There are, and always have been, elements in both major parties that align with my views. Similarly, there have always been elements of both major parties that don’t align with my views. Therefore, I have swung between the parties. I do not consider myself a moderate, or somehow more objective than other people. I just vote for people who seem to match my views on major issues.

However, just as Communism imploded in 1989, I can see 20th Century Liberal Capitalism beginning to implode. The Liberal wing of both parties is in decline. Government relying on consent of the governed? Behavioral scientists challenge the meaningfulness of consent and focus on cognitive biases. Public decisions as the result of participatory legislatures? There is growing pressure to cede political evaluation of policy options to the technical advisers charged with evaluating the consequences of those options. Freedom of the press? There is growing pressure to regulate the flow of information, especially information with political import. Rights of individual defendants? There is growing pressure to subjugate presumption of innocence and due process not to rights of the alleged victim, but to the alleged harm experienced by observers affected by a similar crime. The ideal of justice as blind and focused on the actions only of the accused individual? The move is toward the exact opposite.

- Data supplied

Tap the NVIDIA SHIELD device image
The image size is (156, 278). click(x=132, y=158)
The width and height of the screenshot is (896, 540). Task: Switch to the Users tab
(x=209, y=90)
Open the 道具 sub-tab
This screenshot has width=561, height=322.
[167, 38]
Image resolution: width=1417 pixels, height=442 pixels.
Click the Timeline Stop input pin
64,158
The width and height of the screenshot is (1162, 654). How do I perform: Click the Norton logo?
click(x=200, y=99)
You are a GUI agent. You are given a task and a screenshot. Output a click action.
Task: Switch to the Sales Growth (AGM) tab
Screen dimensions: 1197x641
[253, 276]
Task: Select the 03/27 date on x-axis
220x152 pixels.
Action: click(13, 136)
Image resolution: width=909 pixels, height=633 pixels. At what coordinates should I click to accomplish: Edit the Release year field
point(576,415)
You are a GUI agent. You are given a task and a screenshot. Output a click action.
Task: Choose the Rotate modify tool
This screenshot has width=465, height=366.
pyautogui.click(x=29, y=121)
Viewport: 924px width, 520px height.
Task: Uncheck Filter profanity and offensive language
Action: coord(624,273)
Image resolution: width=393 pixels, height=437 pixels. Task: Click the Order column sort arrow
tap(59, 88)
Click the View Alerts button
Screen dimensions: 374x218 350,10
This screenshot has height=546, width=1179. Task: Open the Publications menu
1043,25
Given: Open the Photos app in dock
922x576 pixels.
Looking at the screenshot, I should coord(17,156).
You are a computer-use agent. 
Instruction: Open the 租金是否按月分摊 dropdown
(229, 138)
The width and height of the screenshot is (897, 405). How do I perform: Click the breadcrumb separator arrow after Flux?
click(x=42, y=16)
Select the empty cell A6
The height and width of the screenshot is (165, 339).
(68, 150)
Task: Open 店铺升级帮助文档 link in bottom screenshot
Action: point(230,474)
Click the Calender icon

- Exercise details
Which questions does the passage on party politics ask in its second paragraph?

- Written solution
- Government relying on consent of the governed?
- Public decisions as the result of participatory legislatures?
- Freedom of the press?
- Rights of individual defendants?
- The ideal of justice as blind and focused on the actions only of the accused individual?